Please state how many lines of the listing below contain the word "what", and reply with the number alone.

◆ MATERIALS PROVIDED
• • • • •
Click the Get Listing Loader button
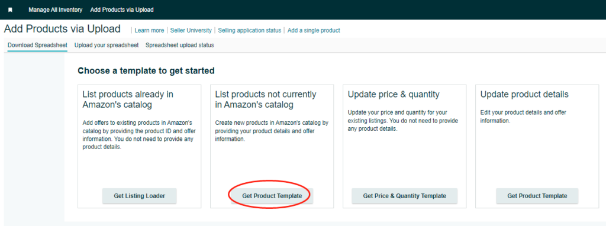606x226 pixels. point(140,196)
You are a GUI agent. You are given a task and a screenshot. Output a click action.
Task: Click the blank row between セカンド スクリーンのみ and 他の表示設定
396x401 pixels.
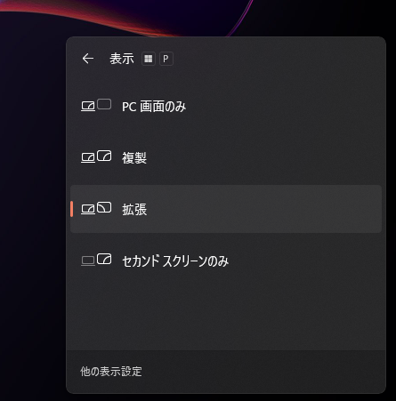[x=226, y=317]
• • • • •
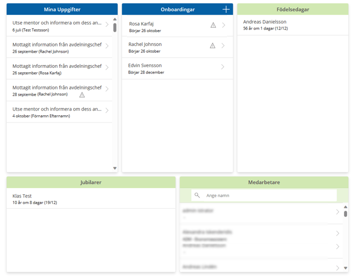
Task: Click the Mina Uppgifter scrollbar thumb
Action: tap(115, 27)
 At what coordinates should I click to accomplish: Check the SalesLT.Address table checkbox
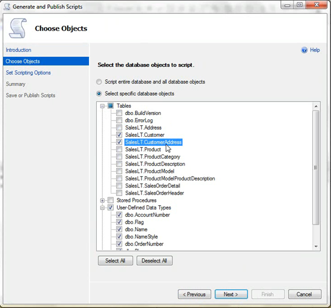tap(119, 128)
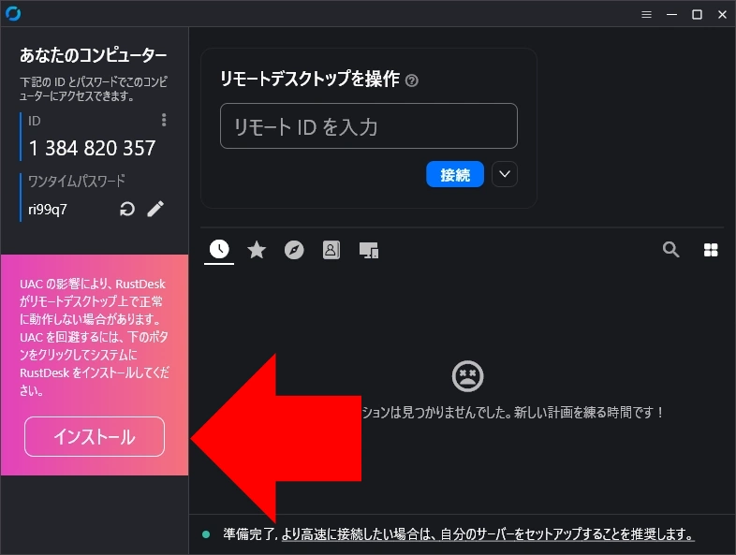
• • • • •
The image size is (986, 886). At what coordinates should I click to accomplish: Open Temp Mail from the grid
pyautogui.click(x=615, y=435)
• • • • •
◆ RESPONSE TO THE TASK
2